=== EXERCISE REQUIREMENTS ===
Select and copy out every line in the records containing "size".

[Collected data entries]
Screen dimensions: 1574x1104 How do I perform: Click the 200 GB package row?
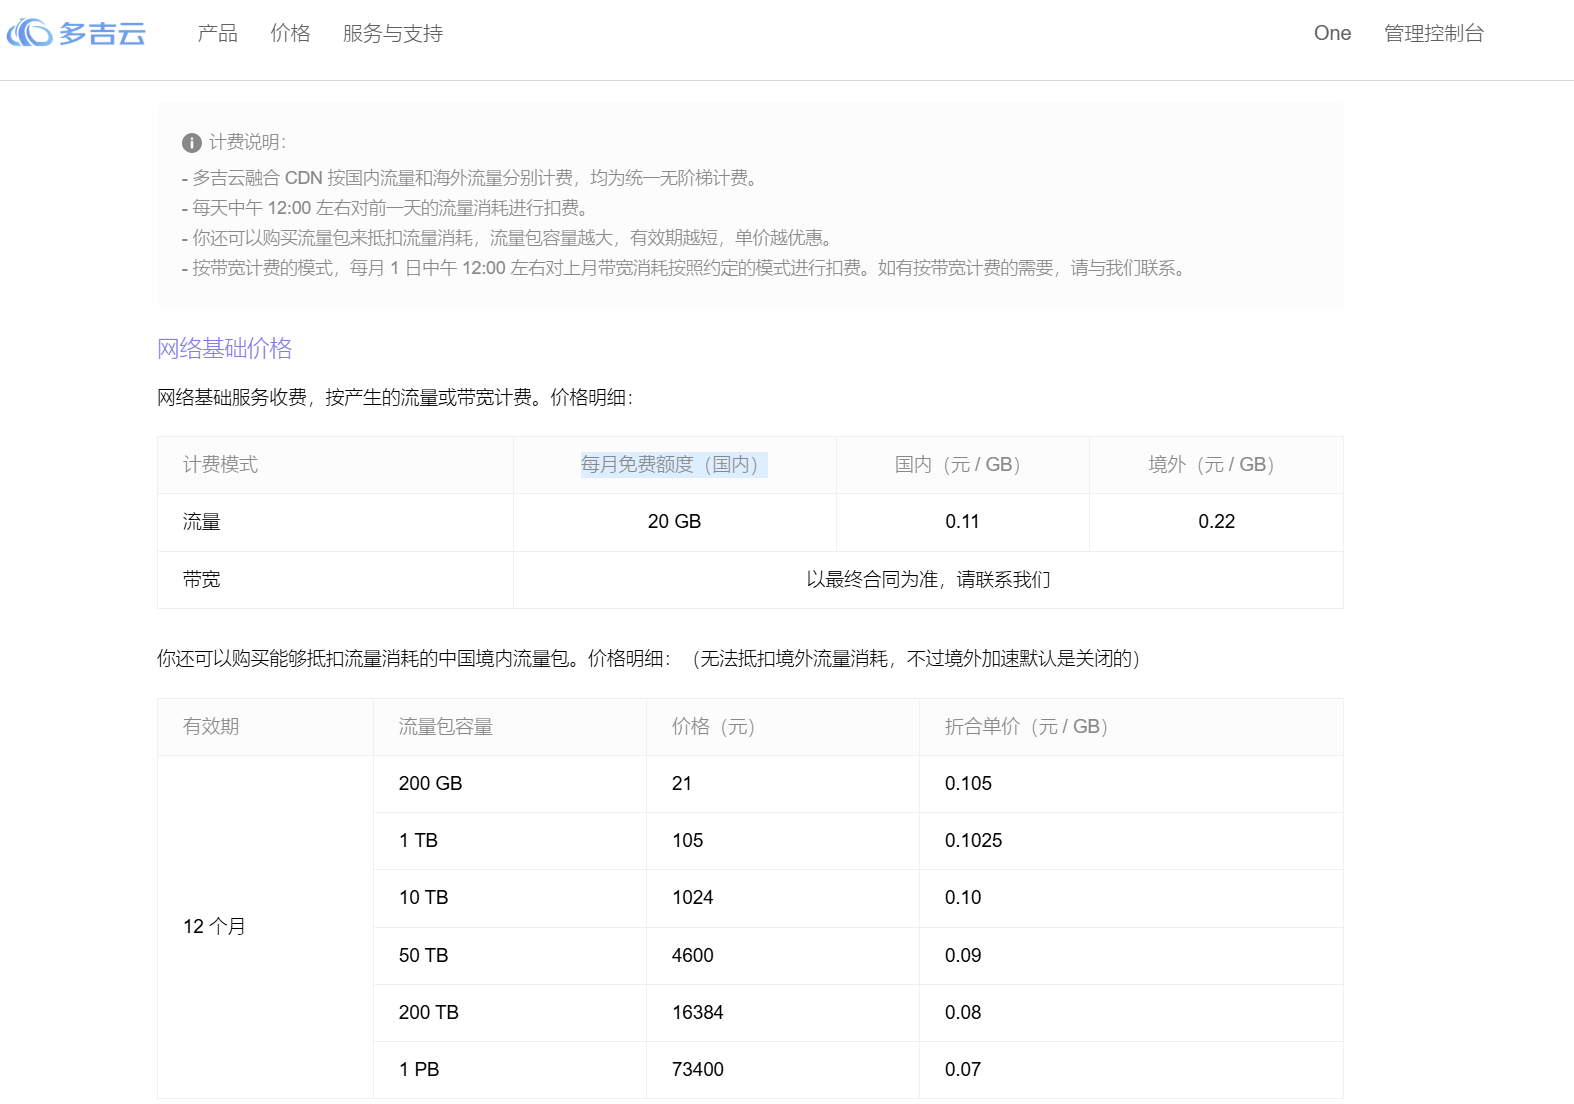tap(858, 784)
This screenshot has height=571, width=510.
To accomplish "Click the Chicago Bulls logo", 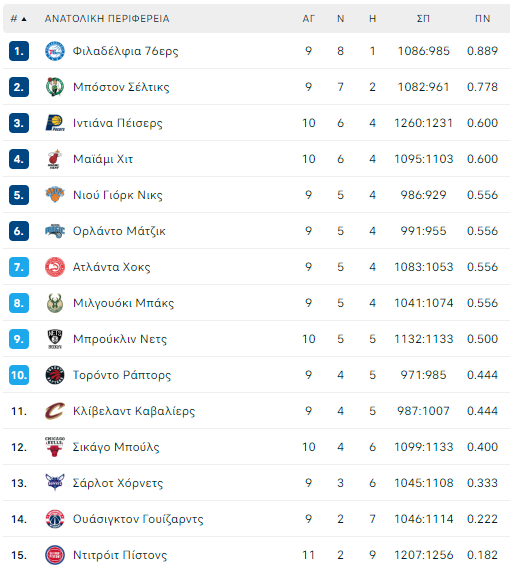I will 55,447.
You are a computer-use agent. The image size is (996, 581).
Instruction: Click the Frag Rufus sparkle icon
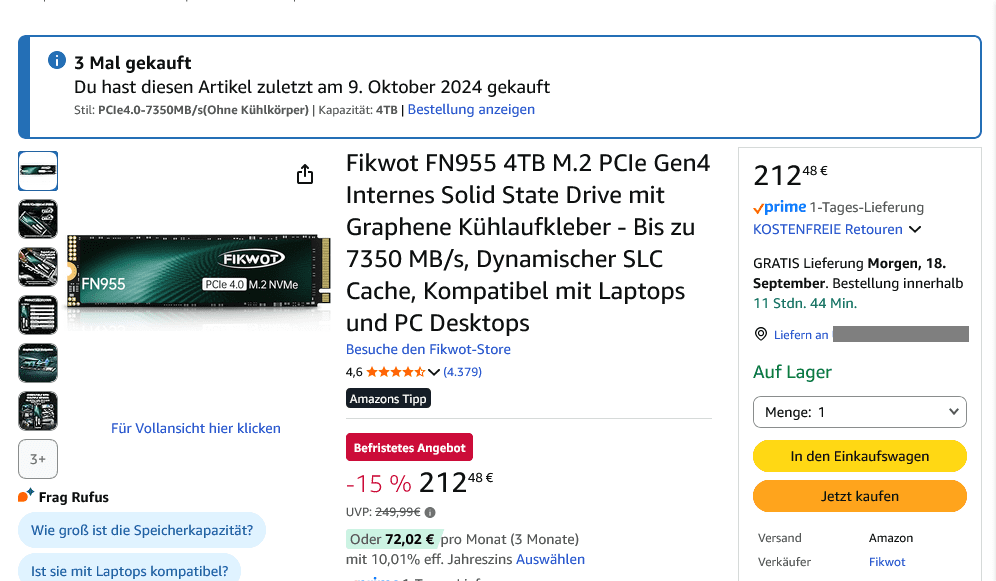pyautogui.click(x=26, y=496)
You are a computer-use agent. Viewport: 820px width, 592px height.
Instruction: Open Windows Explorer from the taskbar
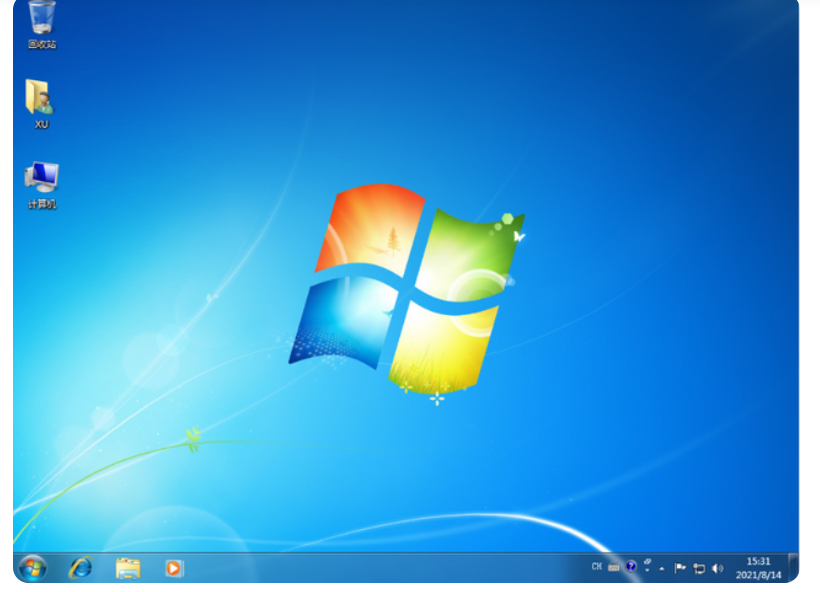128,568
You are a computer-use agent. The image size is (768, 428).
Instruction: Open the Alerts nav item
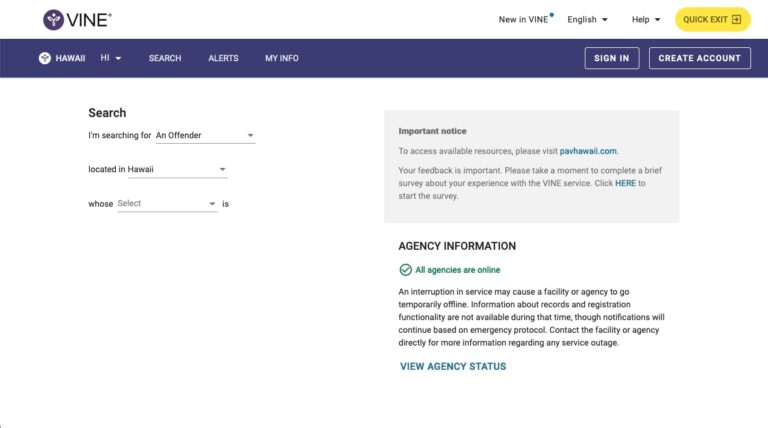tap(223, 58)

=== ANSWER SECTION ===
You are a computer-use agent. The image size is (996, 581).
You are a computer-use agent. The image size is (768, 428).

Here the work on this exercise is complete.